Selon la Banque mondiale, les codes fiscaux ouest‑africains présentent des écarts majeurs. Avec plus de 1150 dispositions, la Côte d’Ivoire se distingue par une réglementation dense, tandis que le Mali affiche le corpus le plus allégé avec 446 articles.
La comparaison des codes généraux des impôts (CGI) dans sept pays d’Afrique de l’Ouest révèle une forte disparité dans la complexité des systèmes fiscaux. La Côte d’Ivoire occupe la première place avec 1153 dispositions fiscales, suivie du Niger (1002) et du Burkina Faso (642). À l’autre extrémité du classement, le Mali ne compte que 446 articles, soit près de trois fois moins que son voisin ivoirien.
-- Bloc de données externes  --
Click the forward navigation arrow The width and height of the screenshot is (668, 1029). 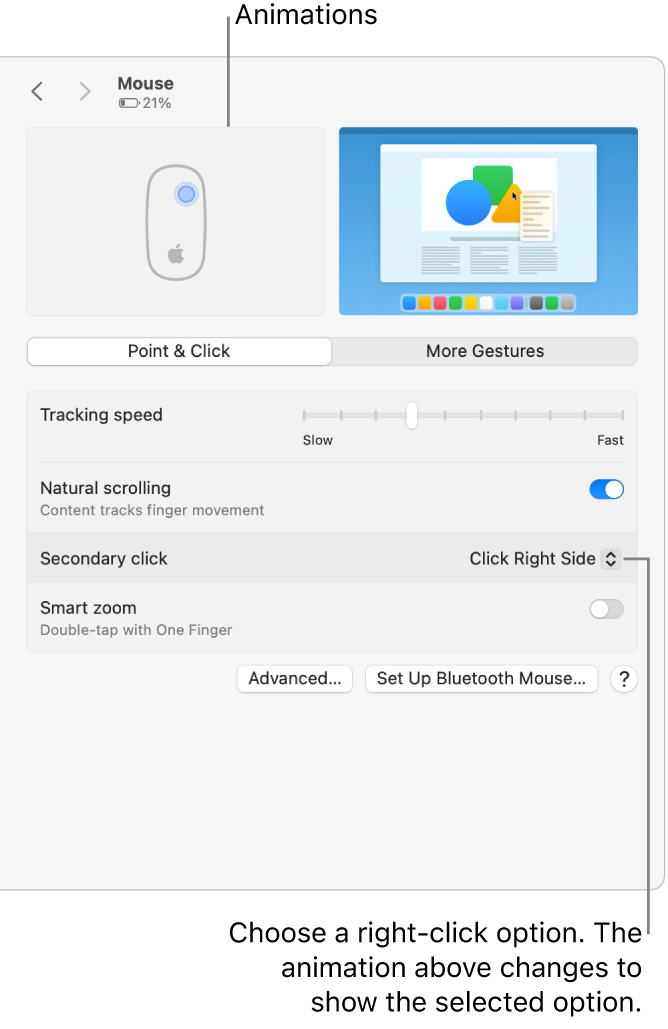(x=85, y=91)
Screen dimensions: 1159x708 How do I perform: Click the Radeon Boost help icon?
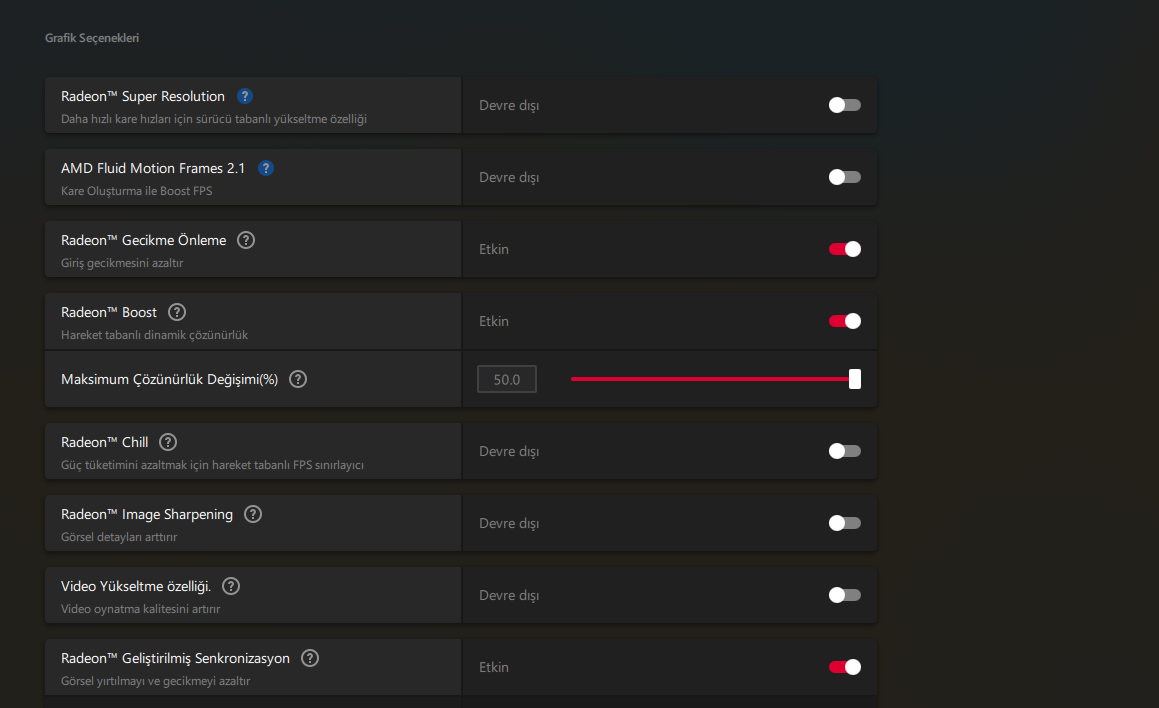click(177, 312)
Le Togo (568), le Sénégal (567) et le Bénin (511) se situent dans une zone intermédiaire, affichant des volumes relativement proches. Cette diversité traduit des choix politiques et administratifs différents, oscillant entre volonté de précision réglementaire et recherche de simplification.
Pour les investisseurs, ces écarts peuvent influencer l’attractivité des marchés. Un code dense, tel que celui de la Côte d’Ivoire, peut offrir une couverture exhaustive des cas fiscaux mais aussi générer une lourdeur administrative. À l’inverse, un corpus plus léger, comme celui du Mali, peut être perçu comme plus accessible, à condition que les règles soient claires et stables.
Au‑delà des comparaisons nationales, cette situation pose la question d’une harmonisation fiscale régionale au sein de l’UEMOA et de la CEDEAO. Une convergence des pratiques pourrait faciliter les échanges, réduire les distorsions et renforcer la compétitivité de l’espace communautaire.